I haven’t been inside the Hermitage Branch Library in about a year.
I was at the Grand Opening weekend more than a decade ago, and spent the first ten years going two-to-three times a week. It’s very close to our house and was really a sort of sacred, comfortable space for my husband and me. We knew all the librarians and desk clerks. A trip to the library was not just for books; it was for conversations about books, about the weather. It was a place to be around other people. Every third trip or so we’d see someone we knew from our subdivision or from the old church we went to for a few years around the way.* The Hermitage Branch Library was our community library in the truest sense of the word.
I know that people claim ebooks are killing libraries, but I blame another machine altogether. What killed the library for me was when they brought in all the self-checkout machines. What point is there to keep stopping in when instead of finding out what Glasses Woman thought about the latest Tolkein picture you just get to ‘ENTER PATRON IDENTIFICATION CODE BEGINNING WITH 2 5192′ ? Why make the extra trip when instead of chatting with shy dude about your piling overdue charges you get to ‘SCAN BOOK HERE’? There just isn’t any soul in the process anymore. It’s not a community place–it’s an eerie George Lucas student film.
We went yesterday because I was feeling mournful about the passing of summer and wanted to find sanctuary. Instead of being greeted by a row of people at the desk on the right and stalwart marching colourful stacks of books on the left we saw machines on the right to SCAN BOOK HERE and on the left stood a sickening row of empty plastic spinner shelves that were once crammed full of delightfully awful paperbacks. Those spinner shelves were the library equivalent of candy at the checkout aisle and I loved them utterly. Now they’re empty.
Life bes that way, I suppose. And I do love my instant access to books. I love being able to grab a book out of the wind when it’s three am and I can’t sleep and none of the books I already have are capable of distracting me from things that I want to be distracted from. I love that so much. But I hate that it comes with a price, and I hate that the price is empty shelves at the library.
(That’d be the same church we left when they bullied us for money to replace the carpet while we were trying to keep our house.)




I have to say my experience is the opposite. Our libraries are rather large, and the librarians were overworked before self-checkout. I generally had to stand in a long line, and when I finally made it to the front there was no smile or “How are you?”–but rather a scowl.
Now, I can put books on hold, and they’re waiting for me when I get there labeled and on a convenient shelf. I can check everything out myself really quickly. I now have *time* to browse the shelves, and the librarians can do the job of being helpful (while smiling even) instead of feeling like the cashier in the express lane at Walmart.
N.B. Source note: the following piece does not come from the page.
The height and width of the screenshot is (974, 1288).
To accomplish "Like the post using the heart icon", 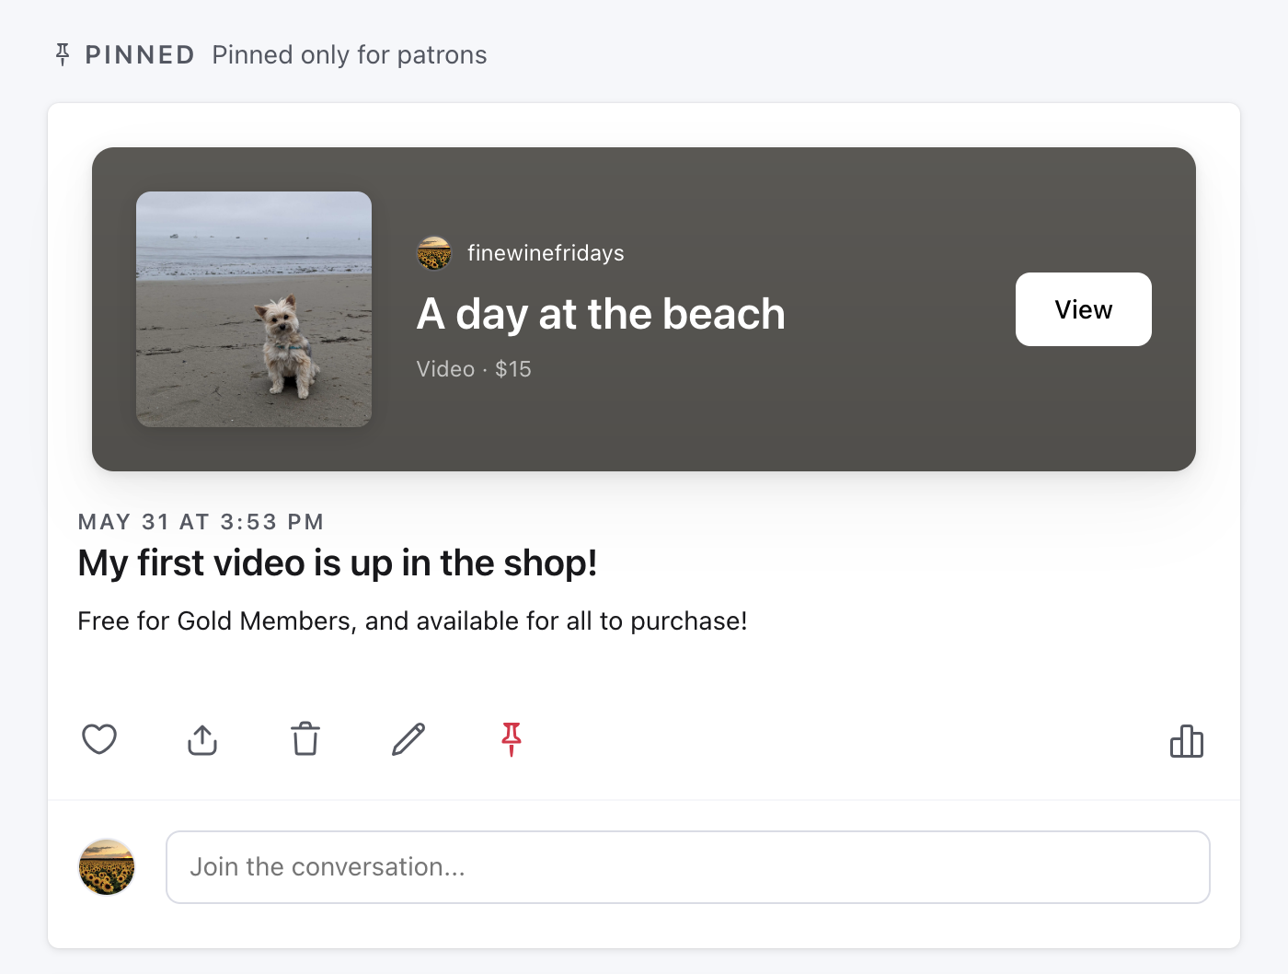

My library has felt more “community” than ever lately and it is always full.
That said, I can understand how a small-town library might lose its charm with the addition of technology like self-checkout.
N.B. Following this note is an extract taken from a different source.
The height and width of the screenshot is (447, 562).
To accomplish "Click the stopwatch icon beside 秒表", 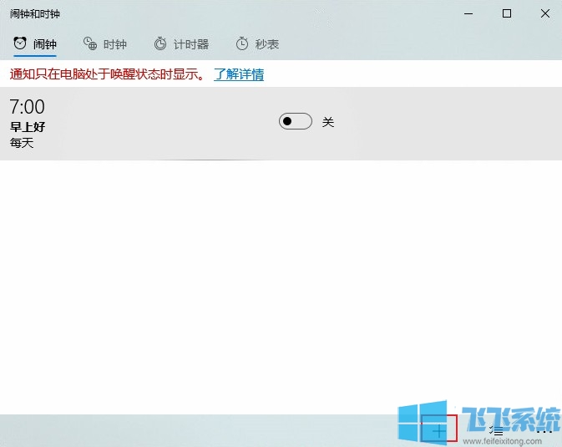I will pyautogui.click(x=242, y=43).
I had no idea. I’ve lived on the outskirts of a small NM town for too many years, I guess. A self check-out library seems so bizarre to me. My local library is in an ancient building that floods every time it rains and still has multiple spinning racks of candy paperbacks.
I stopped going myself before the ebook revolution even hit. What killed it for me was the easy access to used books. Before, used bookstores and red-tagged remnant books in major stores made book borrowing somewhat pointless. I could easily afford a large library if I wasn’t picky about my tastes.
Plus, the library here is located in the downtown, and is inconvenient to get to. They also keep following a 90s-2000s idea of computerization: computers are rare and expensive, so we must give people access to them. Ironically its the opposite now-books are rare, especially older and obscure ones. Computers are so cheap it isn’t funny.
I definitely understand the feeling though. The library that kept me reading was little more than a singlewide trailer in the parking lot of a grocery store withinin walking distance. I lived there, and I miss so much being able to walk to it and browse.